Abu Dhabi, UAEMonday 20 May 2019

London festival awarded Unesco Sharjah Prize for Arab Culture

The Shubbak festival will hold its fifth celebration in June and July

Detail from the work of Moroccan calligrapher Noureddine Daifallah featuring Arabic letter forms on show during the 2017 Shubbak Festival. Stephen Lock / The National
Detail from the work of Moroccan calligrapher Noureddine Daifallah featuring Arabic letter forms on show during the 2017 Shubbak Festival. Stephen Lock / The National

London’s Shubbak festival has been awarded the Unesco Sharjah prize for Arab Culture in recognition for its outstanding contribution to promotion of Arabian art and culture.

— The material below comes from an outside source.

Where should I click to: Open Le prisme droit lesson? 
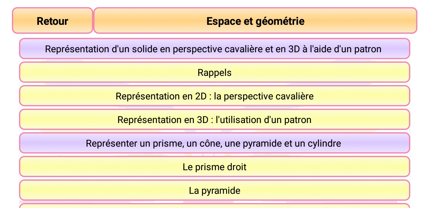tap(215, 167)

The festival was founded in 2011 and is held every two years.

Named after the Arabic for "window", it gives British people insight into the Arab world through visual arts, film, music, theatre, dance, literature and debate. It is now the largest festival of Arab culture in Europe.

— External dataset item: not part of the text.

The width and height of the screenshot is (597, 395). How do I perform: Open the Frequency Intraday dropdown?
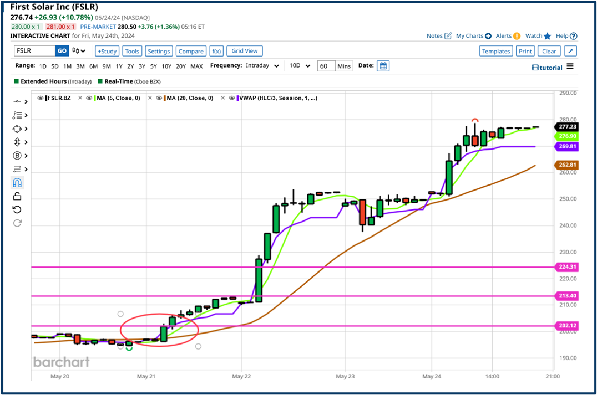click(262, 65)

Organisers say this year’s festival, which will run between June 28 and July 14, will feature more than 150 artists and collaborate with institutions including the British Museum, British Library and Southbank Centre to host installations and performances.

Highlights will include Groupe Acrobatique de Tanger’s latest show, journalist and novelist Leila Slimani talking about Arab feminism, and the UK debut of documentary Of Sheep and Men by award-winning Algerian director, Karim Sayad.

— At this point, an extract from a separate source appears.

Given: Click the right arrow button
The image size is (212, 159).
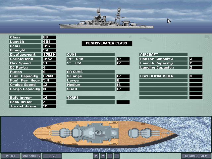Looking at the screenshot, I should coord(103,156).
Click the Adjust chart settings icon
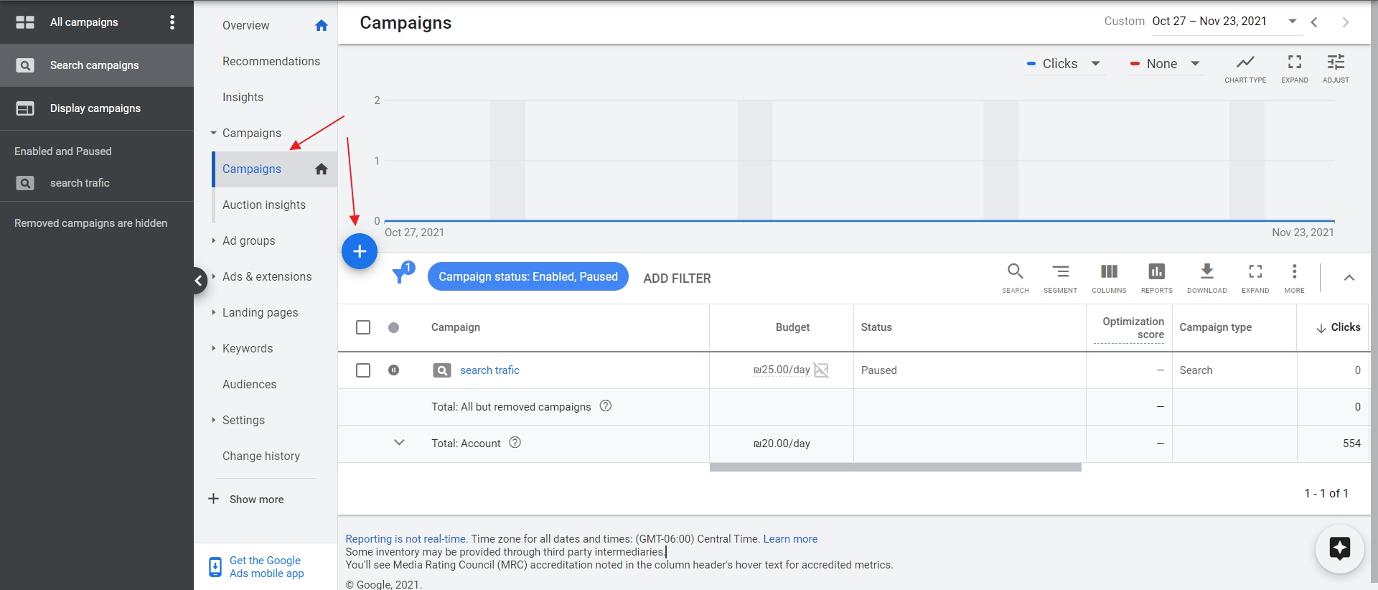Viewport: 1378px width, 590px height. 1335,68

“We are very grateful to Unesco for this Award,” said Eckhard Thiemann, Shubbak’s artistic director.

“Our ever-growing range of partners in London and beyond shows there is a real hunger and interest to hear Arab artists’ take on our times and the world we live in.

"The beauty of our festival is that we can boldly show many of these views, often creatively contradicting each other, but enriching us with powerful emotion and sharp insights.”

The festival shares the $60,000 award with Samandal Association, a collective of comic book artists from the Arab region based in Lebanon.

The prize will be awarded by Unesco director general Audrey Azoulay in a ceremony at the agency's headquarters this year.

The Unesco Sharjah Prize for Arab Culture was first proposed by the Ruler of the emirate, Sheikh Dr Sultan bin Muhammad Al Qasimi, to commemorate the designation of the city as Cultural Capital of the Arab Region in 1998.